Urgent: International Solidarity Needed with Migrant Caravan at Mexico’s Southern Border

Thousands of migrants from throughout Central America have joined the caravan that originated in Honduras, which is currently resuming its advance towards the U.S after initially being violently repressed at Mexico’s southern border with Guatemala by Mexican authorities. The Trump administration has targeted this mobilization with threats to close the U.S-Mexico border. The caravan is the latest in a series of similar initiatives (including faith-based initiatives emulating the Stations of the Cross during Holy Week) that date back over a decade, reflecting the persistent crisis of forced migration that is intensifying throughout the region. This has included efforts to intimidate illegitimate régimes in Guatemala and Honduras to join Mexico in repressing and containing these flows, without any commensurate efforts to address their root causes. As a result each of these states must now be held responsible and accountable for their complicity in serious transnational human rights crimes related to the efforts to repress and intimidate the caravan, and as to its structural origins.

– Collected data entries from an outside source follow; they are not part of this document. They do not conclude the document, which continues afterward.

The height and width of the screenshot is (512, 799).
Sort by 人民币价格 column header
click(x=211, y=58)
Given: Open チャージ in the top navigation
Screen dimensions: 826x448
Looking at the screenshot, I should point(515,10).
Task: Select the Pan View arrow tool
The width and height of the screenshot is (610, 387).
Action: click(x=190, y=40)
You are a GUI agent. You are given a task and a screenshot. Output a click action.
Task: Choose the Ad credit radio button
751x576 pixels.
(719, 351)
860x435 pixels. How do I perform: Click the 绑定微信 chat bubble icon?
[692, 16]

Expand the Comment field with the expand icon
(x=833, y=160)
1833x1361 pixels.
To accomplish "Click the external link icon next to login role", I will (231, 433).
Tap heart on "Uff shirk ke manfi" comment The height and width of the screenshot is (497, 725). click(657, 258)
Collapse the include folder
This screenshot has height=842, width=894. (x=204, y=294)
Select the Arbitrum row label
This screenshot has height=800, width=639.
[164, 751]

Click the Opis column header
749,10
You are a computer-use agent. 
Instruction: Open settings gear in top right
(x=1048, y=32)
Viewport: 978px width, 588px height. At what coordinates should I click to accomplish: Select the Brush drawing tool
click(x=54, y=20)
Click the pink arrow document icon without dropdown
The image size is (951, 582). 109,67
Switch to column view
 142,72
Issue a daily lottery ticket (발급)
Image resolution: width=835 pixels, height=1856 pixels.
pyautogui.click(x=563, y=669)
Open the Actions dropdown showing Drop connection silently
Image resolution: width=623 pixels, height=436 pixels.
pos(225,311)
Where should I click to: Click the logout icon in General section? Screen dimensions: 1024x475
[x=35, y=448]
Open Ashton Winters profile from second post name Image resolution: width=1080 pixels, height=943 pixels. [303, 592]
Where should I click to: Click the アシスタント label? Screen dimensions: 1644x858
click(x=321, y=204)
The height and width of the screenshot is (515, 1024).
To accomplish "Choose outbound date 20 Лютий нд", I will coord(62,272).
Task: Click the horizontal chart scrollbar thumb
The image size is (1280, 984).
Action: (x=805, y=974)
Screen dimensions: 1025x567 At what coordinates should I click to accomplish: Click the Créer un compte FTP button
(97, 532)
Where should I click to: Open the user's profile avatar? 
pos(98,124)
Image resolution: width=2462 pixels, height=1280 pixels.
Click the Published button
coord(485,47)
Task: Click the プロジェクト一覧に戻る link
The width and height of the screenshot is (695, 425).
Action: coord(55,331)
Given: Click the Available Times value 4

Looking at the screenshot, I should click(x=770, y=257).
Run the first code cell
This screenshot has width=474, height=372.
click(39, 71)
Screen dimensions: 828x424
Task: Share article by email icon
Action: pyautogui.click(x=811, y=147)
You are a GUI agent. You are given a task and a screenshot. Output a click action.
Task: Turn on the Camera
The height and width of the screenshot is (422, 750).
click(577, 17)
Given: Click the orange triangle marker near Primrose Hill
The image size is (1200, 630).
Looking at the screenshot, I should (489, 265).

None of this can be understood without reference to the lingering effects of the devastation wrought by intertwined U.S interventions in the 1980’s and as recently as the U.S-backed coup in Honduras in 2009. Key guiding threads here include the regional impact of “free trade” (through CAFTA and NAFTA), related mega-development projects, and the so-called “drug war” as reflected in the Mérida Initiative and Southern Border Plan. All of these together have converged in an ongoing war against Mexico and Central America’s poorest, most marginalized communities with concentrated effects among indigenous peoples, those of African descent, and women and children.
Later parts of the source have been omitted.